/heartware

HTTP reverse heartbeat middleware service. Converts incoming heartbeats to spoke now_alive/dead messages.

Primary LanguagePythonMIT LicenseMIT

Archived: Use prometheus (+ reverse exporters available) + alertmanager-etc instead.


heartware

HTTP reverse heartbeat middleware service.
Heartbeats may 'curl' the service, hearware sends first_beat/changeto_alive/changeto_dead messages to the spoke channels of slugs chosen by heartbeaters.
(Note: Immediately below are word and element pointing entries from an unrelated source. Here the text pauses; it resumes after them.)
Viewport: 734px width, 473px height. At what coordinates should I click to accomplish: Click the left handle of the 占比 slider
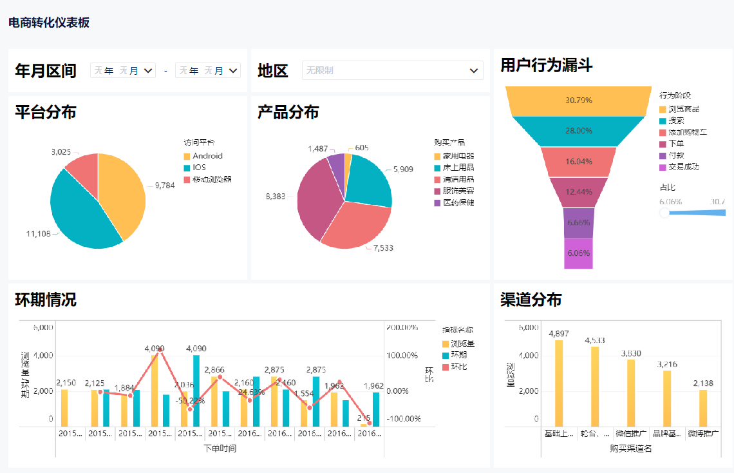point(664,212)
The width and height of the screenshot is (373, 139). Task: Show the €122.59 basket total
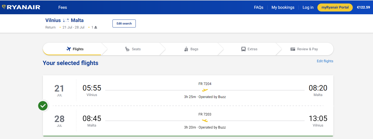coord(363,7)
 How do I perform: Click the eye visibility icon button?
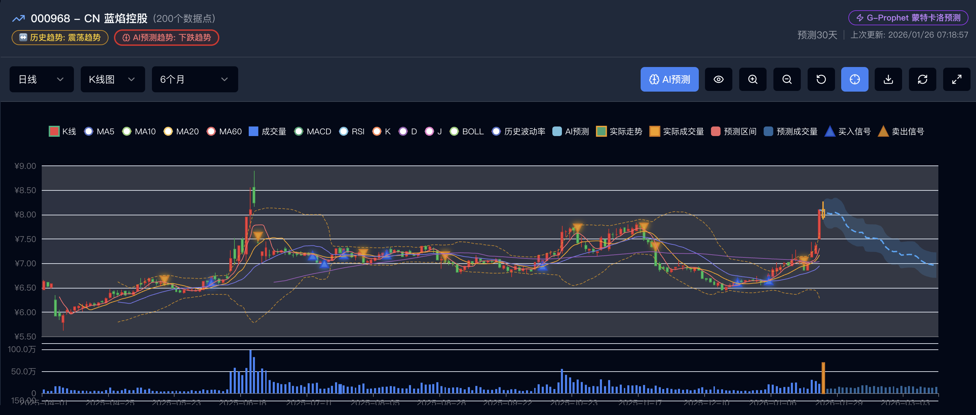pyautogui.click(x=718, y=79)
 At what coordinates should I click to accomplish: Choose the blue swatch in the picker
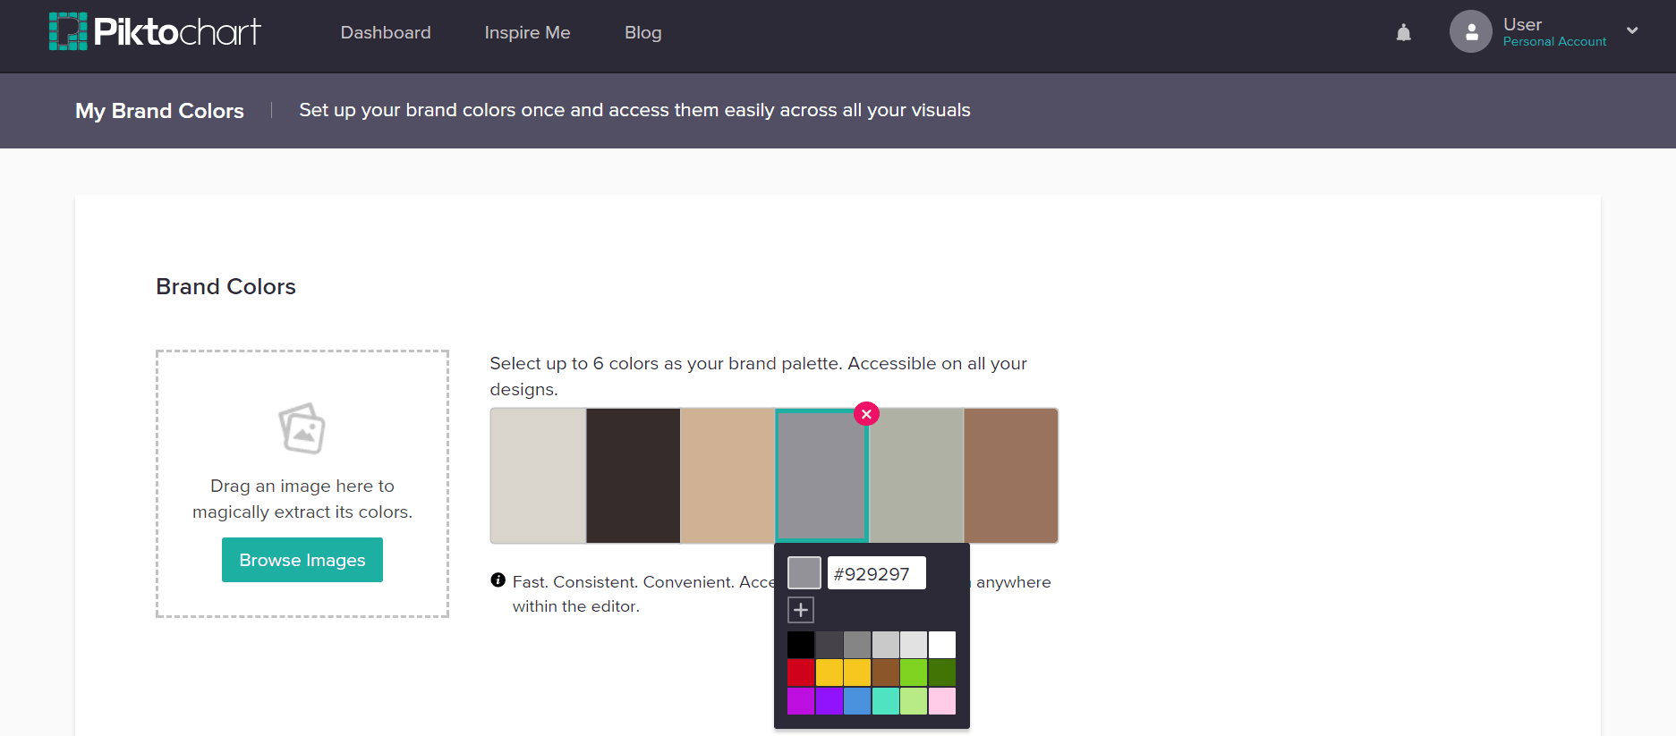pos(857,701)
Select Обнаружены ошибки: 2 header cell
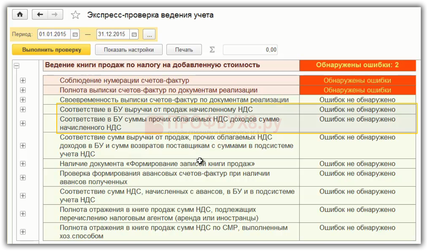Screen dimensions: 428x251 (x=357, y=65)
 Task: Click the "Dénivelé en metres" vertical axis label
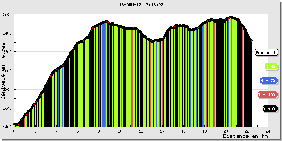click(3, 71)
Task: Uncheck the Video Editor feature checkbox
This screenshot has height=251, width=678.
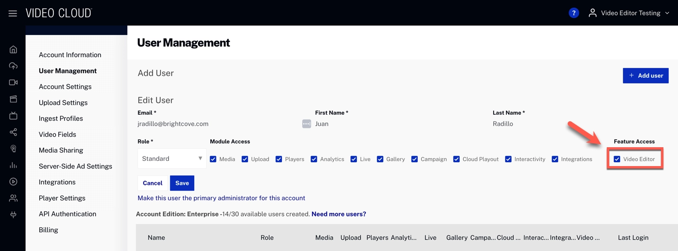Action: [617, 159]
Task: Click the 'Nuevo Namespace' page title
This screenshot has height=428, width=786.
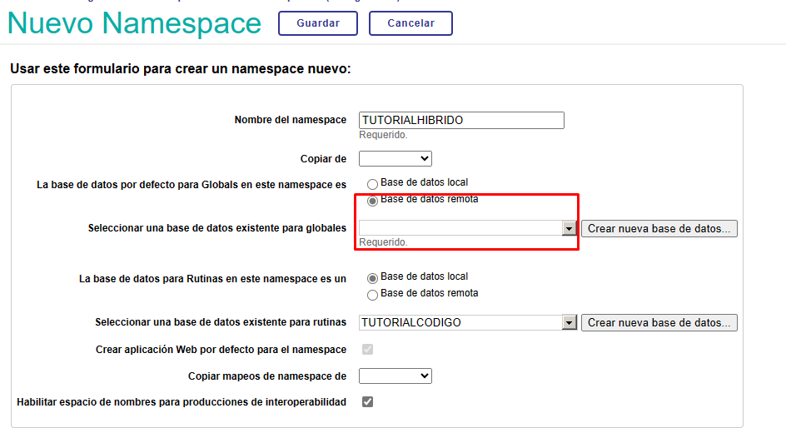Action: coord(135,23)
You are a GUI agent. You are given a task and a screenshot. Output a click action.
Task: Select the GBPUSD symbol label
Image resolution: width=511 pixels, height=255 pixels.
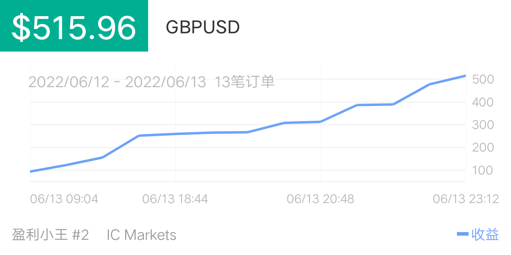203,27
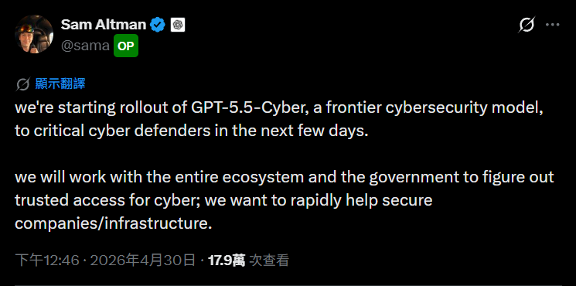Open Sam Altman's profile avatar photo
Screen dimensions: 576x286
tap(34, 34)
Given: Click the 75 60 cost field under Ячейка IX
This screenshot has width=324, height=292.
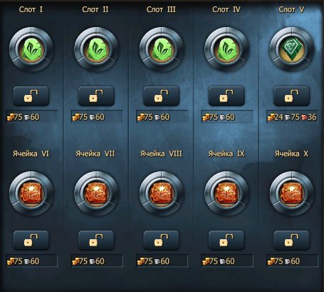Looking at the screenshot, I should tap(227, 261).
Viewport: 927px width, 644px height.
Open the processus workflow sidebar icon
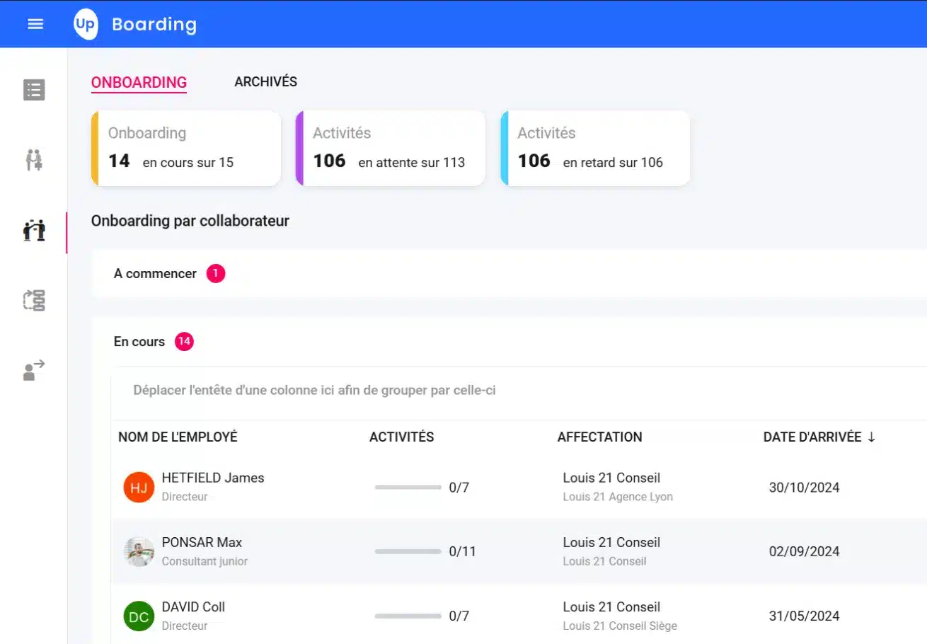coord(33,301)
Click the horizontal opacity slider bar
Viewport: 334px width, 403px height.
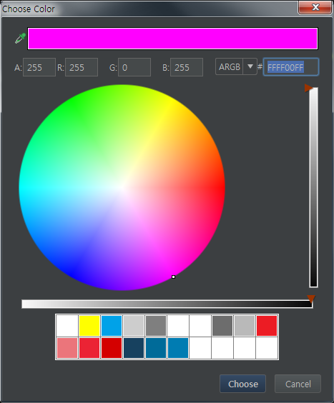coord(167,304)
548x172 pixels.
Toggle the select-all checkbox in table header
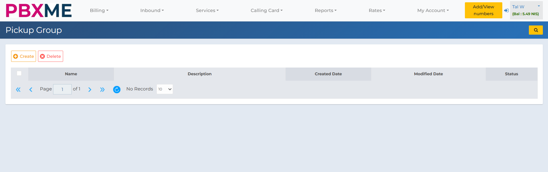click(19, 73)
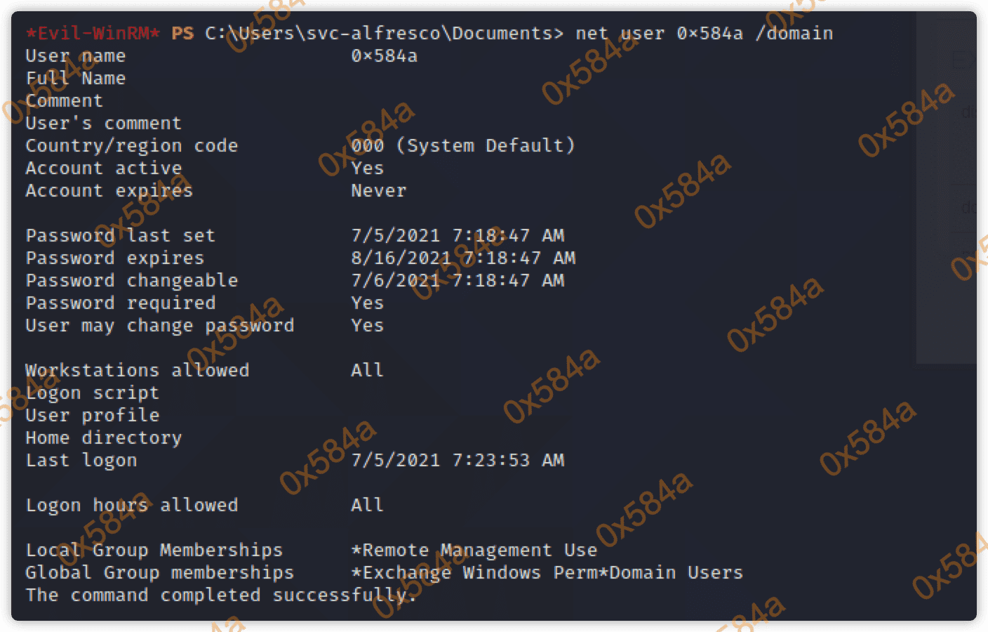Click the Domain Users group entry
The height and width of the screenshot is (632, 988).
tap(676, 572)
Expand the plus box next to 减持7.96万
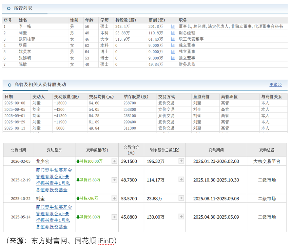Screen dimensions: 291x245 [114, 198]
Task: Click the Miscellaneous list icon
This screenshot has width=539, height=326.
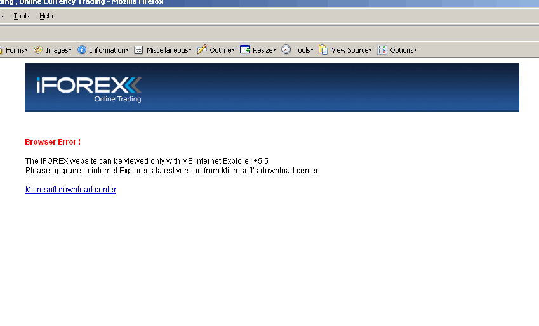Action: (138, 50)
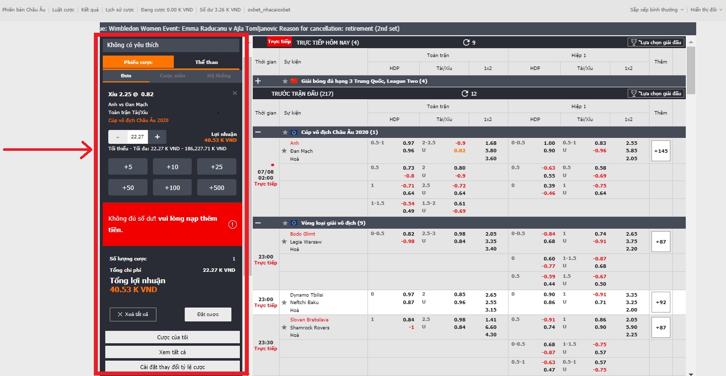Click the star beside Legia Warsaw
This screenshot has height=376, width=726.
[x=285, y=242]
Github Actions Docker image

docker pull ghcr.io/jtagcat/http_reverse_heartbeat:1

Gunicorn listens on port 8000, spoke on 7181.

Environment

  • BROADCAST_NEW_BEATS, default empty. If set, all first_beat messages will be broadcasted to the channel BROADCAST_NEW_BEATS as broadcast_first:slug. This acts as a discovery channel for other channels.
  • TIMEOUT, default 120, in seconds. Time to wait since last beat till death is announced (changeto_dead).
  • SPOKEPORT, default 7181. Port on which the embedded pyspoke spoke server is exposed to.

¹ Make an issue if you need restart awareness.

Usage and Live Instance

curl https://hw.c7.ee/github_beat

By the nature of no authentication, anyone can send heartbeats, and read to a slug they know.

Subscribe with pyspoke:

"Subscriber"
import asyncio
import spoke

async def handle_foo(msg):
    print(f"github_beat: {msg.body}")

async def main():
    client = spoke.pubsub.client.Client(conn_opts = {"host": "hw.c7.ee"})
    await client.run()
    await client.subscribe("github_beat", handle_foo)
    await spoke.wait()

asyncio.run(main())

Spoke messages reference

Please reserve : as the seperator for additional info in messages.

  • broadcast_first — sent only on the BROADCAST_NEW_BEATS channel, it's the same as first_beat, but with
    • :channel (broadcast_fisrt:foobar) — Channel name, where the first beat was broadcast from. (There was a first_beat on channel foobar.)
  • first_beat — sent on first heartbeat received on the channel (since the server started). This is the first changeto_alive the server has recieved. If this is recieved, it's likely that heartware (spoke server) restarted, losing it's memory of slugs.
  • spoke_alivebeat — after the first heartbeat, sent out regularly (currently implemented to be half of TIMEOUT). This is sent by heartware, NOT by or a forwarding of the real heartbeats.
    • :n (spoke_alivebeat:60) — period, where n, in seconds, the heartbeat is sent out. (Heartbeat is sent out every 60 seconds.)
  • changeto_dead — No heartbeat recieved within TIMEOUT seconds. Target assumed dead.
  • changeto_alive — Heartbeat was recieved on a dead target. Target assumed to be back alive.